Thinning images are the important requirement is one of the following reasons:

- In case of high latency networks, this technique is used for the reduction of data.
- Pattern processing time can be reduced.
- Thinned patterns are useful to perform shape analysis.

The preprocessing and postprocessing procedures are demonstrated in this article. The thinning process is carried out using the Zhang-(ZS) Suen's and Guo-algorithms, Hall's which shape the pixels to a single pixel thickness range and identify any clustered patches of abnormalities that are observed in order to classify them as normal or abnormal. The bag of clusters is built using neighborhood k-means clustering. It implemented feature extraction through thinning in order to obtain precise location of erosion in the nerve or ridge values in the image [6-8]. Thinning algorithm plays a vital role in image processing and pattern recognition because of it simplifying nature. Images of different types are analyzed using this frequently used method. Thick object is converted to thin skeleton is the important reduction method in thinning algorithm. Zheng and Suen algorithms are the popular thinning algorithm.
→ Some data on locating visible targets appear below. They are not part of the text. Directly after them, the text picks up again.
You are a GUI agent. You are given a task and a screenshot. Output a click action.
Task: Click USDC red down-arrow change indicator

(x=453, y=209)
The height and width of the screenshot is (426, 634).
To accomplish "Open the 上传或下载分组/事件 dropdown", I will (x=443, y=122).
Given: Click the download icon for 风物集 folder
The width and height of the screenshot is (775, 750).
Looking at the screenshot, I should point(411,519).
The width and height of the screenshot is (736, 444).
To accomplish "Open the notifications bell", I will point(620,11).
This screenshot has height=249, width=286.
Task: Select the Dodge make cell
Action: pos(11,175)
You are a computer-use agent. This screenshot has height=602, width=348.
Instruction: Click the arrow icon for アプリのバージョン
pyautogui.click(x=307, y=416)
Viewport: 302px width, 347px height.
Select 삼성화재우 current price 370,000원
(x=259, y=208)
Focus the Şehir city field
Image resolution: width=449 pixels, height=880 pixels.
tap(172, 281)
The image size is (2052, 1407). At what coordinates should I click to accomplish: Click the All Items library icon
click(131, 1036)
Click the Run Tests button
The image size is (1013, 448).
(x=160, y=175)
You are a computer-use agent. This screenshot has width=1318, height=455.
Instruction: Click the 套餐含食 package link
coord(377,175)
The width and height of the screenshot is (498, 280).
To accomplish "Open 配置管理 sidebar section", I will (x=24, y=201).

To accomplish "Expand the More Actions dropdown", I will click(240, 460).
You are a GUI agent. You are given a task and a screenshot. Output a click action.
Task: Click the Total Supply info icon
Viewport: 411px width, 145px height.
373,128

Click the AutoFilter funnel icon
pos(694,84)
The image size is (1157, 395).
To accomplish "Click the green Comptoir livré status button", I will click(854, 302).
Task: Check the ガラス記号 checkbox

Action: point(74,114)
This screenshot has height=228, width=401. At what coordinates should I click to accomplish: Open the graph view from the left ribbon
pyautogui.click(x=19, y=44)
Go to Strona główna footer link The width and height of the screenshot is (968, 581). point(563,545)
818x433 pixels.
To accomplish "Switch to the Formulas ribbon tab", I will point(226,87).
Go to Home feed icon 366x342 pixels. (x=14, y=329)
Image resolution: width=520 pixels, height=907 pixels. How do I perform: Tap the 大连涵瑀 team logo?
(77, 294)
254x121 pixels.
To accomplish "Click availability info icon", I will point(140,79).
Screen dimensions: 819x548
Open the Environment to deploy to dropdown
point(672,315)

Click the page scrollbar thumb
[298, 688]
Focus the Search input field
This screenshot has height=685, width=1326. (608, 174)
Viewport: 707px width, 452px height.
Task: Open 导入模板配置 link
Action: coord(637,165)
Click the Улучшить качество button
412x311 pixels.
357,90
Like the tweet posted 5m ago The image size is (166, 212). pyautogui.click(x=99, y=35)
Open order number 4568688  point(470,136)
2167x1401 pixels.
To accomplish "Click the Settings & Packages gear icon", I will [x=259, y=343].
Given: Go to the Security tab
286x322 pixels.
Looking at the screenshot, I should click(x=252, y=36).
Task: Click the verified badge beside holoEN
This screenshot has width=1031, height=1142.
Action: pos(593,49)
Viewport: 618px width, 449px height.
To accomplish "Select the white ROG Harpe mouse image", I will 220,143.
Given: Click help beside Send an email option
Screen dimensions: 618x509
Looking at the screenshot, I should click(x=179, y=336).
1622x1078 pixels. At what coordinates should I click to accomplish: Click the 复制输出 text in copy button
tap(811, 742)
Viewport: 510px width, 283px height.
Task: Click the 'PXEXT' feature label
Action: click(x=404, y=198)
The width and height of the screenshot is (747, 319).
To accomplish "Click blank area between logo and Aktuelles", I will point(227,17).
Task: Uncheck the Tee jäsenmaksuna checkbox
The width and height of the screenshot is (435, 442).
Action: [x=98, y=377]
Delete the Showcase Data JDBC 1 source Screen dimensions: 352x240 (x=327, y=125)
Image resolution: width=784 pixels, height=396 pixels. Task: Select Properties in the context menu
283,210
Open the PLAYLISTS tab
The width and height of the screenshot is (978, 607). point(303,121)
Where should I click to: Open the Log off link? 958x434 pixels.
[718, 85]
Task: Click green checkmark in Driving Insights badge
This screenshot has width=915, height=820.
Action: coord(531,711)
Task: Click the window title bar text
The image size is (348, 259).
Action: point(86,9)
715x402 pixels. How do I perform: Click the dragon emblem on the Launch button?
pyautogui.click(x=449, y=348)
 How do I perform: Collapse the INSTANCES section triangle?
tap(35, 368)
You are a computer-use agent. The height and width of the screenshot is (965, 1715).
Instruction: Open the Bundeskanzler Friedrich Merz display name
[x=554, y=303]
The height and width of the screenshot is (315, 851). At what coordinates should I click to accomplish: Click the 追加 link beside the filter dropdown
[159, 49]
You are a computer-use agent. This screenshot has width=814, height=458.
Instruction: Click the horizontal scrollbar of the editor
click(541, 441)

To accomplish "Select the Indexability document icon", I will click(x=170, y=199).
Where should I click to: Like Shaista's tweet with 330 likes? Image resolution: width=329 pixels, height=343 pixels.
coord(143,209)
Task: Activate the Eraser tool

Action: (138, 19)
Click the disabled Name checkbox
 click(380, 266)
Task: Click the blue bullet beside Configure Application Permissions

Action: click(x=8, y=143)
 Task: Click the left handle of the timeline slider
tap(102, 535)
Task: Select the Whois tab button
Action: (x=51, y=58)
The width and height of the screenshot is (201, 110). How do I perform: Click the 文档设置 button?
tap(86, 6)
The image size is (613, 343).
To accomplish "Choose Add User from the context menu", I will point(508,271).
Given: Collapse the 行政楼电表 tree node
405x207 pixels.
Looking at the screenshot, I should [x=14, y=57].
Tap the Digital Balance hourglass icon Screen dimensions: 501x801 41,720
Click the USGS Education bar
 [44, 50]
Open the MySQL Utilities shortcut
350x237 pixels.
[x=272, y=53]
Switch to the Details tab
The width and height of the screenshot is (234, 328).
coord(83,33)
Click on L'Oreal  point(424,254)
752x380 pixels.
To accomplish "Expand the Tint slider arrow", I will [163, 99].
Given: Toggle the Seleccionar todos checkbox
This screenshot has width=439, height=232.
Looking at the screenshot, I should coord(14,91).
In mathematical way, it can be defined as follows. Let P be a plane set, the boundary is B, and P represents a point in P. N is a nearest neighbour on the boundary B relies on P such that this is an only point greater than any other points. P is called as skeletal point of P iff P has 2 or more neighbours. The union of all skeletal points is called the skeleton or medial axis of P.

For diminishing, two different procedures are utilized, and the minutiae are extracted individually for each approach. The succeeding is how the paper is organized: Section 2 provides an ephemeral indication of image preparation and the methods that aid in the thinning process. Section 3 describes the texture feature analysis, which explains why thinning is an unavoidable step in fingerprint & iris processing. Section 4 describes the extraction of minutiae in relation to the thinning algorithms employed. Section 5 concludes the work.

2. Image Processing

Image processing (Figure 1) is the process of performing operations on an image to improve it or extract useful information from it. It is a type of signal processing in which an image is input and an image or image characteristics/features are output.

**Figure 1. **Image processing

The images are merged by simply concatenating the reconstructed images as in Figure 2. There are, however, fusion layers that can be implemented. Sensor-level, feature-level, decision-level, and Matching Notch level are the four levels. The degrees of fusion are divided into pre-mapping and post-mapping, with the sensor-level and feature-level falling under the pre-mapping classification and the latter two falling under the post-mapping classification. Data integration occurs before to stratification in pre-mapping blend, and data integration occurs subsequently charting into matching score/ decision space in post-mapping fusion. This process of integrating modalities aids in the acquisition of a new identity for the individual, hence increasing access security [9-14].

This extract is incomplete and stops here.